How I Get Things Done - My TOP 9 Productivity Tips

Dan Silvestre·
6 min read

Based on Dan Silvestre's video on YouTube. If you like this content, support the original creators by watching, liking and subscribing to their content.

TL;DR

Use a threshold like the “70 principle” to stop perfectionism and publish once work is good enough, freeing time for the next piece.

Briefing

A creator’s productivity hinges less on squeezing in more work and more on removing the biggest sources of wasted effort—especially perfectionism, burnout, and slow process steps. The core prescription is to publish when work reaches “good enough,” then protect energy with sleep, exercise, and structured breaks, and finally run content creation like a system where bottlenecks get fixed one at a time.

The first principle targets perfectionism directly: “good is better than perfect.” Instead of endlessly rewriting scripts, recording, or articles until they feel flawless, the workflow shifts to a threshold mindset—often framed as the “70 principle,” where completing about 70% of the work should be sufficient because extra polishing rarely changes outcomes. The reasoning is practical: creators are too close to their own content to judge it from the audience’s first-time perspective, and viewers typically won’t notice minor imperfections. The decision rule is simple—stop extra work once the piece is “good enough” to publish, freeing time for the next piece.

The second principle, “optimize yourself,” treats creator output as dependent on human capacity. Since creators often operate as one-person teams (recording, writing, publishing, and frequently appearing on camera), burnout becomes a real constraint. The approach is built around a daily baseline: sleep plus exercise plus rest. Sleep is tracked with a sleeping app, with an emphasis on getting at least eight hours and keeping a consistent wake time (adjusting bedtime when needed). Exercise is scheduled as a daily 30-minute block at the end of the workday, whether at home or outdoors. Rest is structured through breaks—most notably a longer lunch (two hours) to split the day into a morning “maker” block for creative work and an afternoon “manager” block for admin tasks, aligning with the maker-versus-manager idea attributed to Paul Graham. Short breaks (10–15 minutes) and a brief post-exercise pause before recording help sustain focus.

• **Data section**:
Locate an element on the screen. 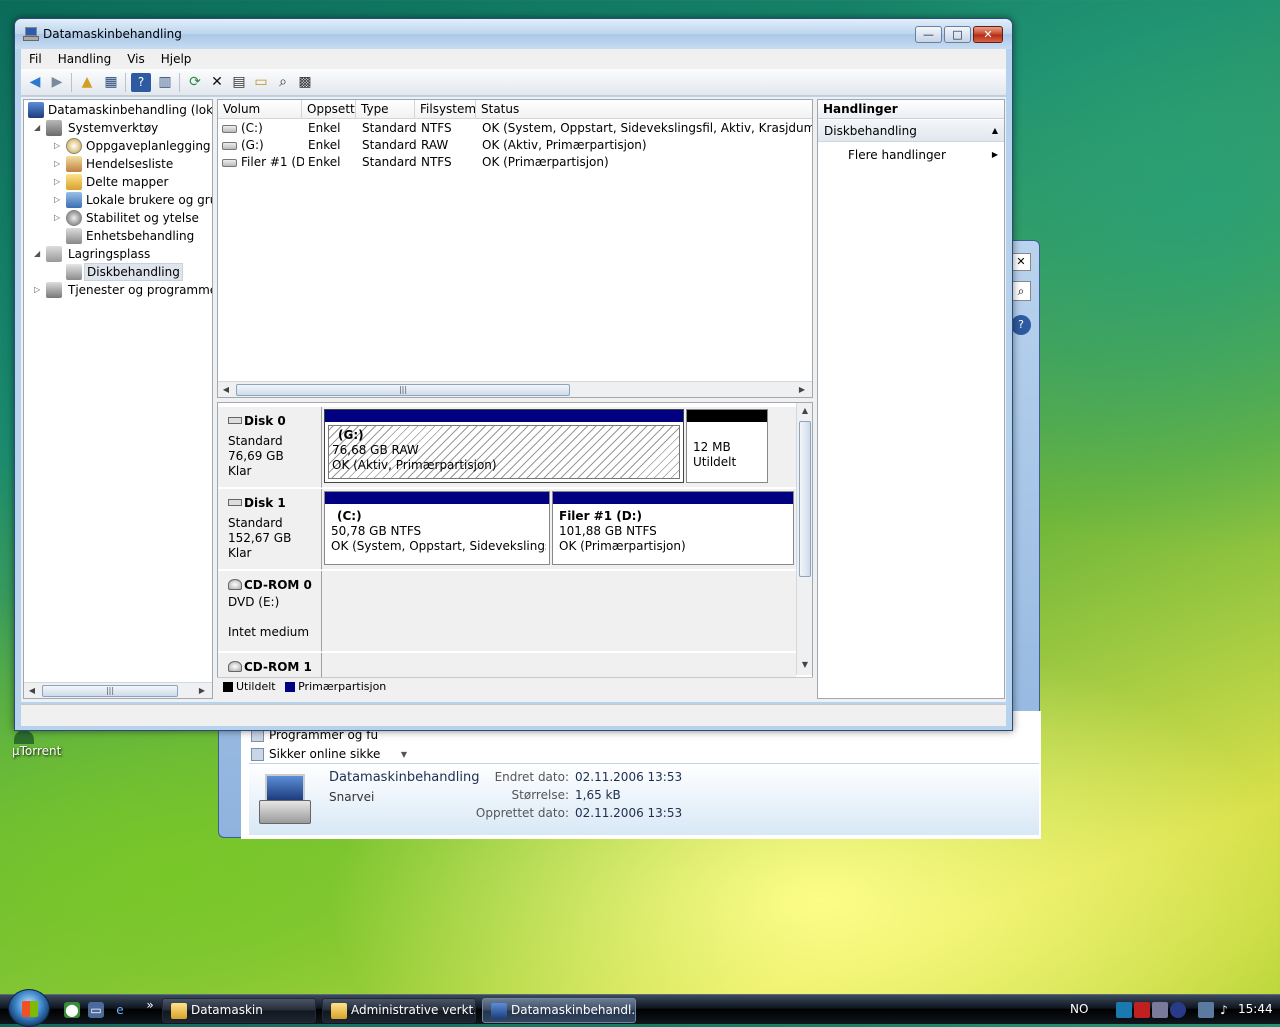 The image size is (1280, 1027). disk-name: Disk 0 is located at coordinates (265, 421).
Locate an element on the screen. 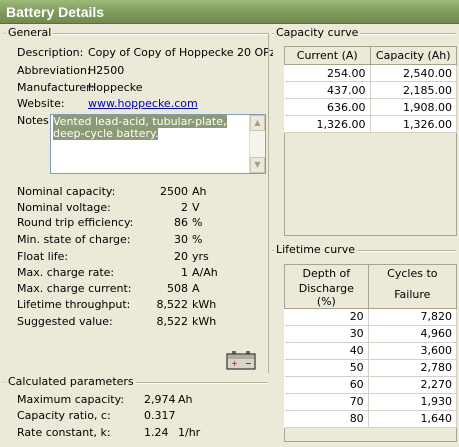 Image resolution: width=459 pixels, height=447 pixels. scroll-down-icon: ▼ is located at coordinates (258, 165).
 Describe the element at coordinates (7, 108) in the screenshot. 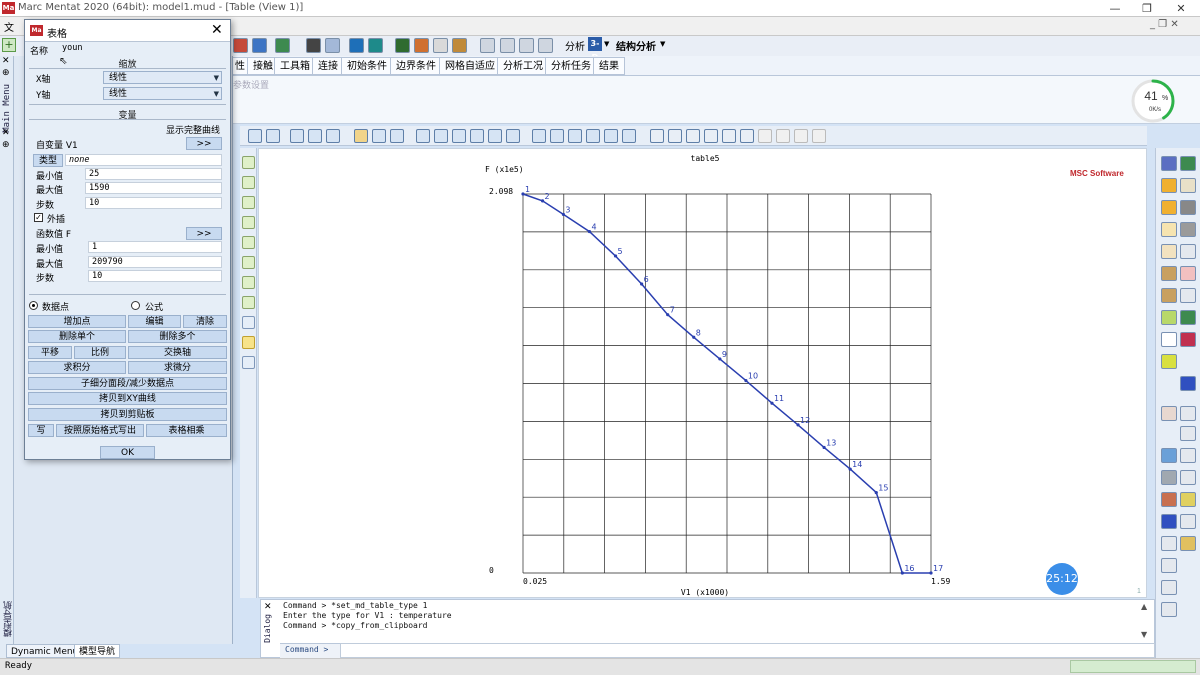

• **Tasks to perform**:
**A.** In the productivity tips text, why is completing about 70% of the work treated as sufficient?
**B.** Recast the paragraph of the productivity tips text beginning "The second principle, “optimize yourself,”" as a bulleted list, keeping its main facts.
**C.** Rewrite the productivity tips text between "Based on Dan" and "enough, freeing time for the next piece.", inclusive, replacing "perfectionism" with "overpolishing".

• **Answers by task**:
**A.** Extra polishing rarely changes outcomes. Creators are too close to their own content to judge it the way a first-time audience would, and viewers typically won't notice minor imperfections.

**B.**
- The second principle, "optimize yourself," treats creator output as dependent on human capacity.
- Burnout is a real constraint because creators often work as one-person teams that record, write, publish and often appear on camera.
- Daily baseline: sleep plus exercise plus rest.
- Sleep: tracked with a sleeping app, with at least eight hours and a consistent wake time, adjusting bedtime when needed.
- Exercise: a daily 30-minute block at the end of the workday, at home or outdoors.
- Rest: a two-hour lunch splits the day into a morning "maker" block for creative work and an afternoon "manager" block for admin tasks. This follows the maker-versus-manager idea attributed to Paul Graham.
- Short breaks of 10–15 minutes and a brief pause after exercise before recording help sustain focus.

**C.**
Based on Dan Silvestre's video on YouTube. If you like this content, support the original creators by watching, liking and subscribing to their content.

TL;DR

Use a threshold like the “70 principle” to stop overpolishing and publish once work is good enough, freeing time for the next piece.